┌────────

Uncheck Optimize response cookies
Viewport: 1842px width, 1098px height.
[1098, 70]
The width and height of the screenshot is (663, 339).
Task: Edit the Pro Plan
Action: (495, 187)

└────────

Aim of the task
Each entry should be written out again exactly, with no word left out.

Output for this task
Uncheck Optimize response cookies
Viewport: 1842px width, 1098px height.
[1098, 70]
The width and height of the screenshot is (663, 339).
Task: Edit the Pro Plan
Action: (495, 187)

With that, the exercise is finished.